In contrast, all $\alpha$ posterior values are centered around 0, implying that it is correct to believe that $\alpha$ is close to 0. 
  

Next, let's look at the *expected probability* for a specific value of PC1. That is, we average over all samples from the posterior to get a likely value for $p(PC1_i)$.

In [None]:
t = np.linspace(t_df.pc1.min() - 2, t_df.pc1.max()+2, 50)[:, None]
def logistic(x, beta, alpha=0):
    return 1.0 / (1.0 + np.exp(np.dot(beta, x) + alpha))
p_t = logistic(t.T, beta_samples, alpha_samples)

mean_prob_t = p_t.mean(axis=0)

In [None]:
plt.plot(t, mean_prob_t, lw=3, label="average posterior \nprobability \ of defect")
plt.plot(t, p_t[0, :], ls="--", label="realization from posterior")
plt.plot(t, p_t[-2, :], ls="--", label="realization from posterior")
plt.scatter(t_df.pc1, t_df.Gender, color="tab:red", s=50, alpha=0.5)
plt.title("Posterior expected value of probability of being Male; \
plus realizations")
plt.legend()
plt.ylim(-0.1, 1.1)
plt.xlim(t.min(), t.max())
plt.ylabel("probability")
plt.xlabel("temperature");

Above we also plotted two possible realizations of what the actual underlying system might be. Both are equally likely as any other draw. The blue line is what occurs when we average all the 242000 possible dotted lines together.
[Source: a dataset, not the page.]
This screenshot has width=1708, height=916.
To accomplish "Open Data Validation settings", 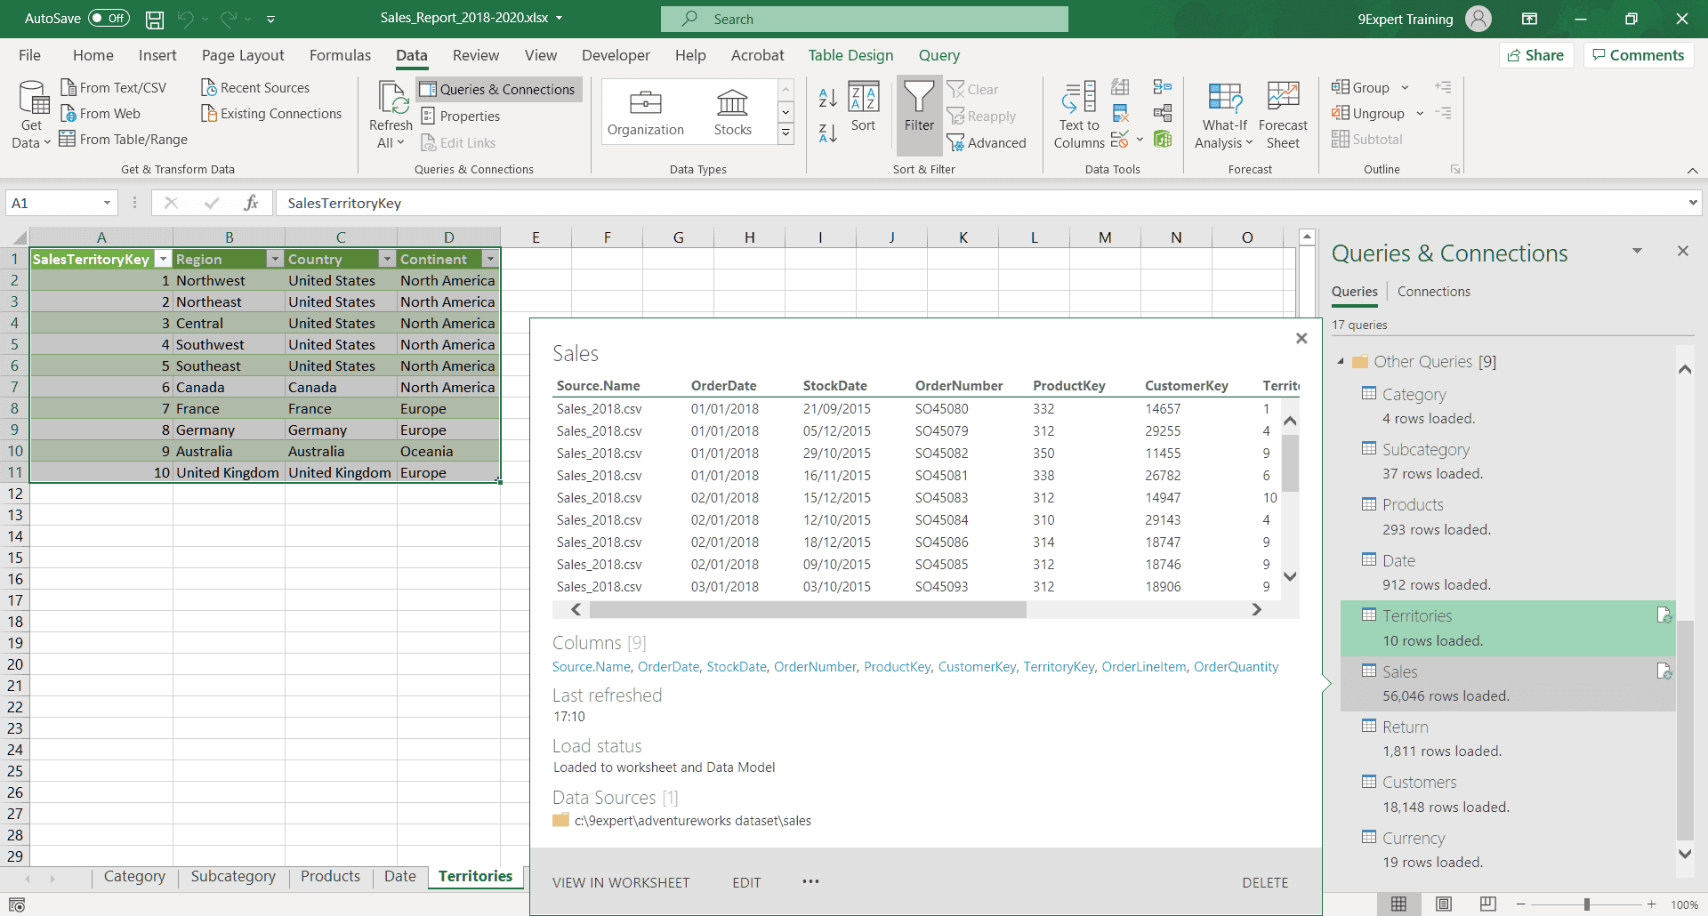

An interesting question to ask is for what PC1 value are we most uncertain about the male gender probability? Below we plot the expected value line **and** the associated 95% intervals for each temperature. 

In [None]:
qs = mquantiles(p_t, [0.025, 0.975], axis=0)
plt.fill_between(t[:, 0], *qs, alpha=0.7,color="#7A68A6")
plt.plot(t[:, 0], qs[0], label="95% CI", color="#7A68A6", alpha=0.7)
plt.plot(t, mean_prob_t, lw=1, ls="--", color="k",
         label="average posterior \nprobability of defect")
plt.xlim(t.min(), t.max())
plt.ylim(-0.02, 1.02)
plt.legend()
sns.scatterplot(x=t_df.pc1,y= t_df.Gender, color="tab:red", s=50, alpha=0.5)
plt.xlabel("$PC_1$, $X$")
plt.ylabel("probability estimate")
plt.title("Posterior probability estimates given $PC_1$ Value. $X$");

The *95% credible interval*, or 95% CI, painted in purple, represents the interval, for each $PC_1$ value, that contains 95% of the distribution. For example, at 0.01 , we can be 95% sure that the probability of being male between 0.98 and 0.99.